Harvester soon teams up with Dana, the senator, and powerful Washington socialite Adele Wright, threatening Ed with a Senate investigation. Ed has enough trouble with personal issues, realizing that he has fallen for Smokey, while she has already received a proposal from Dana.

Smokey, however, by burning the information Harvester has brought to Dana, saves Ed's career. When her friend May sees this, she claims that Smokey has fallen in love with Ed. The two women then are recruited by the government to expose Count Bodinsky as a spy. The mission is successful, with the files that Ed was suspected of stealing being returned to Dana the following day by Smokey. She also testifies on Ed's behalf at the hearing. Ed is off the hook, and follows Smokey home to propose to her.

==Cast==
As appearing in Government Girl, (main roles and screen credits identified):

- Olivia de Havilland as Elizabeth "Smokey" Allard
- Sonny Tufts as E.H. "Ed" Browne
- Anne Shirley as May Harness Blake
- Jess Barker as Dana McGuire
- James Dunn as Sergeant Joe Bates
- Paul Stewart as Branch Owens
- Agnes Moorehead as Adele, Mrs. Delancey Wright
- Harry Davenport as Senator MacVickers
- Una O'Connor as Mrs. Harris
- Sig Ruman as Ambassador
- Paul Stanton as C.L. Harvester
- George Givot as Count Bodinsky

The three actors in the scene, Tufts, de Havilland and Moorehead all had contrasting styles, with the "wooden" male lead being easily outdone by his female co-stars.

==Production==
While in pre-production, Government Girl went through numerous changes in casting and production personnel. Joseph Cotten was originally slated for the male lead, with Gladys George to play "Mrs. Wright." Both Barbara Stanwyck and Ginger Rogers turned down the role of Elizabeth, and Olivia de Havilland was cast. David Hempstead was initially scheduled to produce the film, but when he had to bow out because of scheduling conflicts, Dudley Nichols stepped in, in his first film where he was both director and producer.
Sonny Tufts, borrowed from Paramount to star, was paired with Olivia de Havilland, who had run into studio politics at Warner Bros. on her last feature, Princess O'Rourke (1943) that had resulted in first, her suspension, and subsequent "assignment" by studio boss Jack L. Warner to producer David O. Selznick in return for Ingrid Bergman, whom Warner cast in Casablanca (1942). Selznick, in turn, loaned de Havilland to RKO.

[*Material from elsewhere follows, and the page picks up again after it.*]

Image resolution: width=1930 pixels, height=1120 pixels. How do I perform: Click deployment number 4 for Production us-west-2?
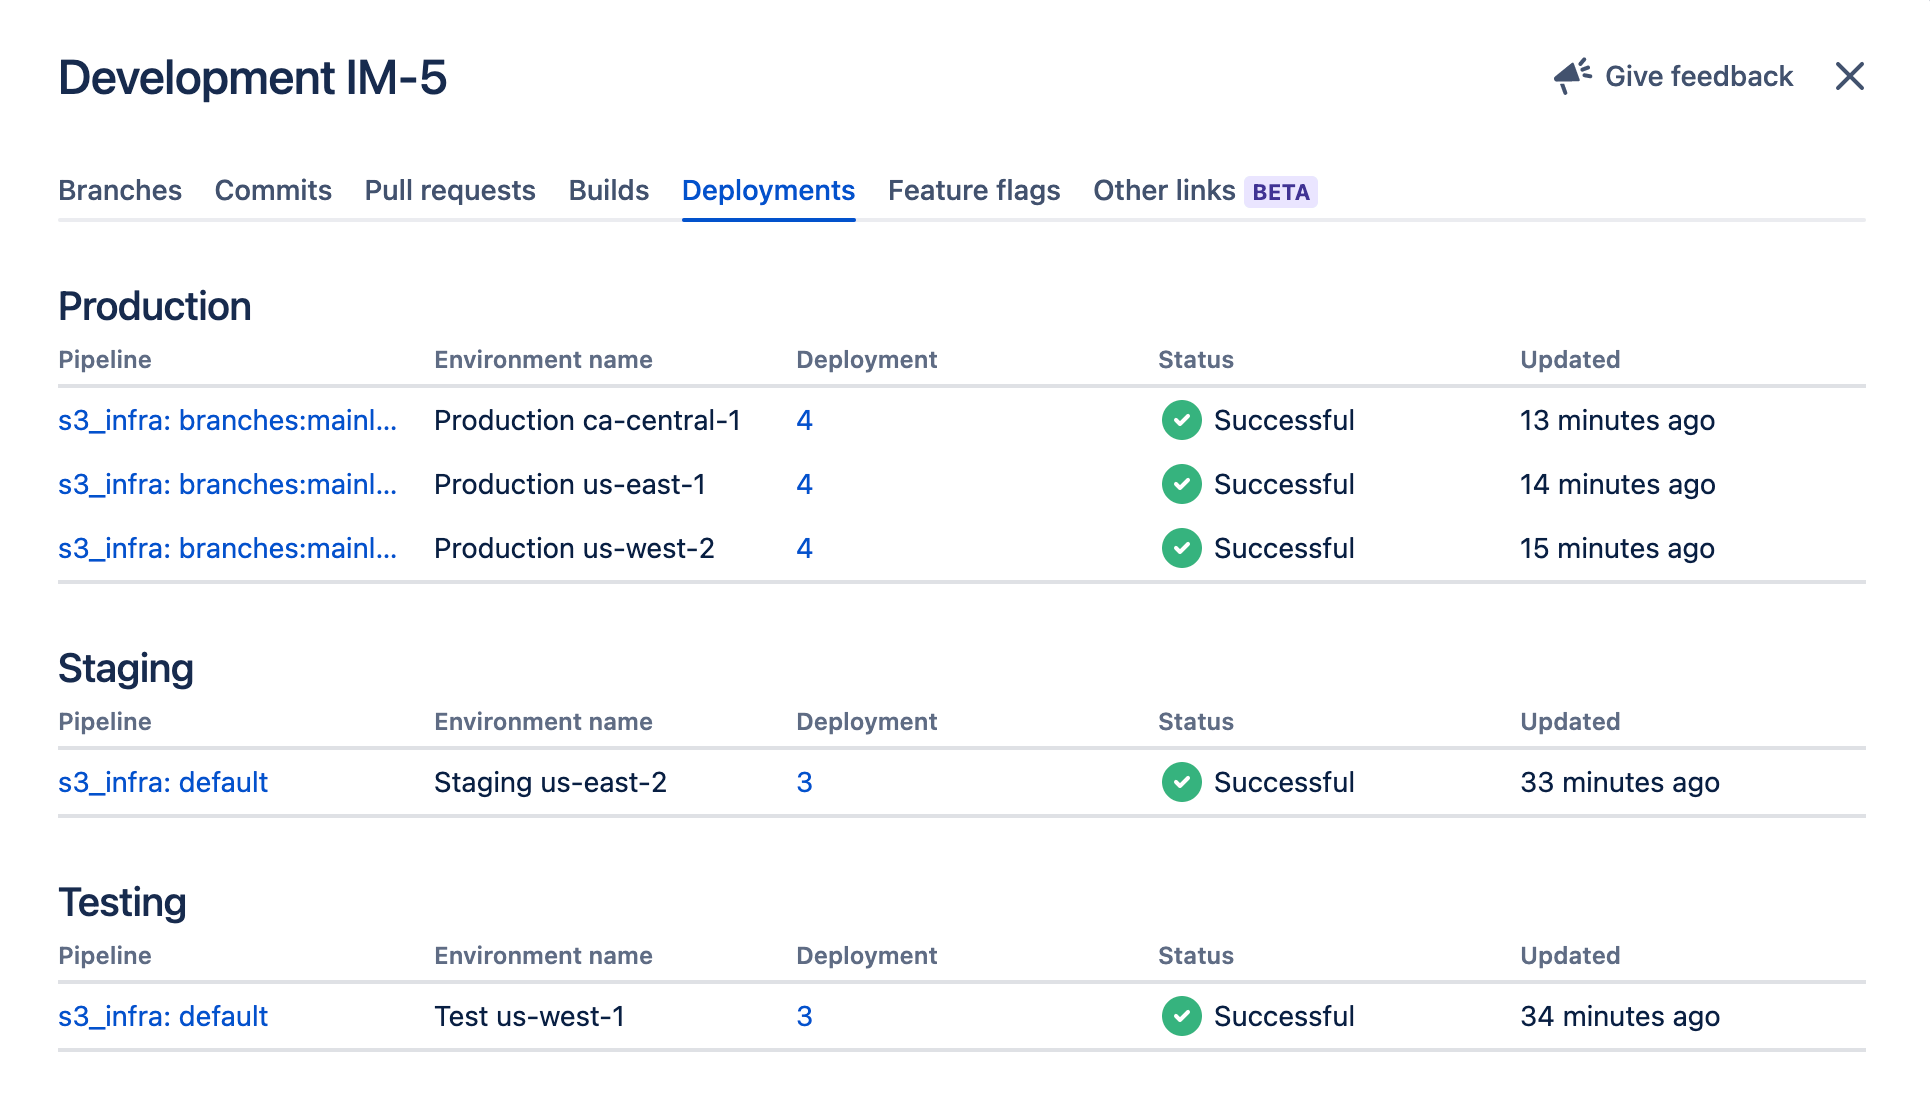(x=804, y=548)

Considering her ongoing lawsuit against her studio was the reason for her being punished with her assignment to Government Girl, she was vociferous that she did not enjoy the experience.

Principal photography on Government Girl took place between mid-June to August 4, 1943, with retakes on August 11–18. Although the film was basically a studio production, second unit director Russell Metty filmed backgrounds in Washington, D.C.

==Reception==
Despite reservations by de Havilland, Government Girl was a moderate success, making a profit of $700,000.

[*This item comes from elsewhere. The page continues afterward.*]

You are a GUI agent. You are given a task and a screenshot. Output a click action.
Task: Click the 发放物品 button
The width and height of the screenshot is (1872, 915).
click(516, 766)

Critical reviews, however, were quick to point out that other wartime Washington-themed films were better. Bosley Crowther in The New York Times praised Nichols as a "first-class screen-writer" but as a director, "In some spots, his film is amusing. In long stretches, it is hopelessly dull." He also found, "the plot takes such sudden twists and sideslips, the pace is so uneven, the styles are so jumbled and the story, by and large, is so topically stale that the film has the look of an effort of a directorial amateur."

The Monthly Film Bulletin wrote: "The story is the most disappointing part of this film. It never gets to grips with the actualities of its setting or its basic plot problems, and its climax in the speech to the Senators rings as falsely as anything could. Directorially, however, Nichols scores with his handling of the broad farce which is the film's chief attraction. He evokes from Olivia de Havilland a gusto and comic ability which marks this as quite one of her better performances. Sonny Tufts is ruggedly attractive as the 'plane-producer."